Passage:
December 25, 2017
If you have a farmstead forest, you most likely have a reliable supply of firewood. Whether you are selling firewood or burning it yourself in a fireplace, woodstove, shop heater or firepit in the backyard, how the wood burns and how much heat it supplies is a valid consideration.
If you are trying to clean up your woodlands from fallen limbs and using it in your shop heater, you probably don't care what species you cut up. But there are differences in species if you are going for the best heat value of the wood. And if you are marketing firewood, you need to understand how to add value through sorting, seasoning and deciding what kinds of "loads" you are going to sell.
John Ball, South Dakota State University Extension forestry specialist, fields lots of firewood-related questions each winter. "Not all firewood is the same," Ball says. "The different species vary in their heat value, color of the flame, fragrance and amount of sparks," which can all make a difference, depending on what you or your firewood customers are looking for.

Assigned task A:
List every place the firewood text names where someone might burn the wood themselves.
Assigned task B:
Edit the firewood text from "December 25, 2017" to "going to sell.", replacing "shop heater" with "garage heater".

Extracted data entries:

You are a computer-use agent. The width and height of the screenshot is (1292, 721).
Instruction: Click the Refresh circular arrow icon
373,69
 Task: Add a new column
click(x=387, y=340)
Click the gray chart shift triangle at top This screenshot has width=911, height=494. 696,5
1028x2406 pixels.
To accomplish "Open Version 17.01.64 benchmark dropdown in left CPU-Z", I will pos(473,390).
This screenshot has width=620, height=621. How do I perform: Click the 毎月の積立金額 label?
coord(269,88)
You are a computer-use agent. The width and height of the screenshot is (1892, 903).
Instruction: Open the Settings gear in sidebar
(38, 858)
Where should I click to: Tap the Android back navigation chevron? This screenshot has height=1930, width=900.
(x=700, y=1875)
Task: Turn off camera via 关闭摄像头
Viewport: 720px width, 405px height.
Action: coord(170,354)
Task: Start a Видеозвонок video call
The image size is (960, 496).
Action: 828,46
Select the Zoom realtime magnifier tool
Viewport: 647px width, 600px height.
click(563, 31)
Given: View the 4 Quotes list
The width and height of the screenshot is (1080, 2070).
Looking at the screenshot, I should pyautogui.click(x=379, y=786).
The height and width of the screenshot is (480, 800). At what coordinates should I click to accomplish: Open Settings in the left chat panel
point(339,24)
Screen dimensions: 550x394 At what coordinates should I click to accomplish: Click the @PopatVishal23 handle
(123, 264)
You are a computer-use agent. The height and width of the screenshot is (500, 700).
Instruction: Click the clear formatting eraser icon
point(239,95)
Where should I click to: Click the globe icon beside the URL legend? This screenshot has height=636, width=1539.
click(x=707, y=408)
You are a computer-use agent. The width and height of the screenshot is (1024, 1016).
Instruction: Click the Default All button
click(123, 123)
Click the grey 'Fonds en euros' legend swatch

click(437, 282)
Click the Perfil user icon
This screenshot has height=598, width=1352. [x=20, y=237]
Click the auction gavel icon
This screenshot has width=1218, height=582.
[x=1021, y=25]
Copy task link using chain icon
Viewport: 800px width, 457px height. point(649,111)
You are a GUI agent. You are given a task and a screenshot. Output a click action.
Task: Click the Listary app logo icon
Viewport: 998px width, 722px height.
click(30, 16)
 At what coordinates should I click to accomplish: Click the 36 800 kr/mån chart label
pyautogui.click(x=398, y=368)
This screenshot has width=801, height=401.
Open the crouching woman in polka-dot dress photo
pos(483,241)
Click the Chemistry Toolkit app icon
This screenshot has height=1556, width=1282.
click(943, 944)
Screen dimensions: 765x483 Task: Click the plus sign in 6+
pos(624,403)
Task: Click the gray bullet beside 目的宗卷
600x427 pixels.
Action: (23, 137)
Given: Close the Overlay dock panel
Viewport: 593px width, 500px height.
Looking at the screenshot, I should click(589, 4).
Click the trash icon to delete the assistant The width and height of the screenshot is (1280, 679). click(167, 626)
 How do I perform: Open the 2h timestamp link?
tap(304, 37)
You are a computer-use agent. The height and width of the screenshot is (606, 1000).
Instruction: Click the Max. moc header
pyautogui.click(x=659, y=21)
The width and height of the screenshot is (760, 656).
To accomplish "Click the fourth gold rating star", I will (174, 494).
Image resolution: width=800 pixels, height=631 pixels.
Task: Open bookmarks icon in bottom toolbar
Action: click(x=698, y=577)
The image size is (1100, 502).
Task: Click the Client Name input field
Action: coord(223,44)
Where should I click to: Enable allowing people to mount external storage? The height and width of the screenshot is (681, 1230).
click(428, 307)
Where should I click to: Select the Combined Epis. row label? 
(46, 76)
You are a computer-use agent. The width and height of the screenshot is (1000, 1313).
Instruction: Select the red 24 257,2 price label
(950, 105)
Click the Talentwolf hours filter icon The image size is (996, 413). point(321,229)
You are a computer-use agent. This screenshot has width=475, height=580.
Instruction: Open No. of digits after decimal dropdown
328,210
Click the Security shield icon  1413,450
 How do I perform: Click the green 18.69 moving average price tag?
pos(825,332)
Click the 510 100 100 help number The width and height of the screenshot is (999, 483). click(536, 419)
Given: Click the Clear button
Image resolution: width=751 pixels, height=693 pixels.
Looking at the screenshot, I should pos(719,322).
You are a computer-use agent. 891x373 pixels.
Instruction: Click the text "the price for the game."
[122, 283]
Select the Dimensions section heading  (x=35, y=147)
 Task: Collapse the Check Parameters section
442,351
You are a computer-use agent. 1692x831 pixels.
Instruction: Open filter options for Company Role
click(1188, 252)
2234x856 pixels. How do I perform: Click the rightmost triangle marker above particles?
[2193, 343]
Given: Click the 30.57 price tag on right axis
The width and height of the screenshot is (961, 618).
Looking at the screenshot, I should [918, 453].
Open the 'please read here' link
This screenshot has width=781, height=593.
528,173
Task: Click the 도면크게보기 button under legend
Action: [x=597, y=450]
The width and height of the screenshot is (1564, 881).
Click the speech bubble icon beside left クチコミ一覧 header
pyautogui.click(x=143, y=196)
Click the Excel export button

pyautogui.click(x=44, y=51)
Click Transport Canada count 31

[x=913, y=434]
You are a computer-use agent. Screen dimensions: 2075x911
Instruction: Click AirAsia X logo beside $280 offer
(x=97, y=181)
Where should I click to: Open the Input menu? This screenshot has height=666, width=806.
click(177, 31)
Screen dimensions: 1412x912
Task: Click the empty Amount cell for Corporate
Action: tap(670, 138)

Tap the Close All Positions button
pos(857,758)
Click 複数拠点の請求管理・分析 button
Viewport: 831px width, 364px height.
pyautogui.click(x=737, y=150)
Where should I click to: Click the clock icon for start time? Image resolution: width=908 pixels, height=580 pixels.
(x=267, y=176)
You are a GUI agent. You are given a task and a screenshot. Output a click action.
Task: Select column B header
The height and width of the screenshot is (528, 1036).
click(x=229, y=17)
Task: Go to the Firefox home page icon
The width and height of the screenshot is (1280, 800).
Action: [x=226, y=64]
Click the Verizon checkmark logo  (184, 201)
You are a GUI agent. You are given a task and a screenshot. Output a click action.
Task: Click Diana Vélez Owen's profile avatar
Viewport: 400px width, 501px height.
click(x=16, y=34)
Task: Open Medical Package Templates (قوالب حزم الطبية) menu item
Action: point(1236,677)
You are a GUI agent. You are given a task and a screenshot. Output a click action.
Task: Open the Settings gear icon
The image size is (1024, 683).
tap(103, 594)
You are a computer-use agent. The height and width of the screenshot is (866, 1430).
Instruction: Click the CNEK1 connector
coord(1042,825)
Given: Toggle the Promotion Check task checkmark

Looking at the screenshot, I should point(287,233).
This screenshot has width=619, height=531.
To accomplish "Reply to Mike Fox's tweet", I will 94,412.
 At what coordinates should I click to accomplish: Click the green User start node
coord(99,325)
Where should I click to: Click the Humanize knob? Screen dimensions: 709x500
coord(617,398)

Exercise result A:
fireplace, woodstove, shop heater, firepit in the backyard

Exercise result B:
December 25, 2017
If you have a farmstead forest, you most likely have a reliable supply of firewood. Whether you are selling firewood or burning it yourself in a fireplace, woodstove, garage heater or firepit in the backyard, how the wood burns and how much heat it supplies is a valid consideration.
If you are trying to clean up your woodlands from fallen limbs and using it in your garage heater, you probably don't care what species you cut up. But there are differences in species if you are going for the best heat value of the wood. And if you are marketing firewood, you need to understand how to add value through sorting, seasoning and deciding what kinds of "loads" you are going to sell.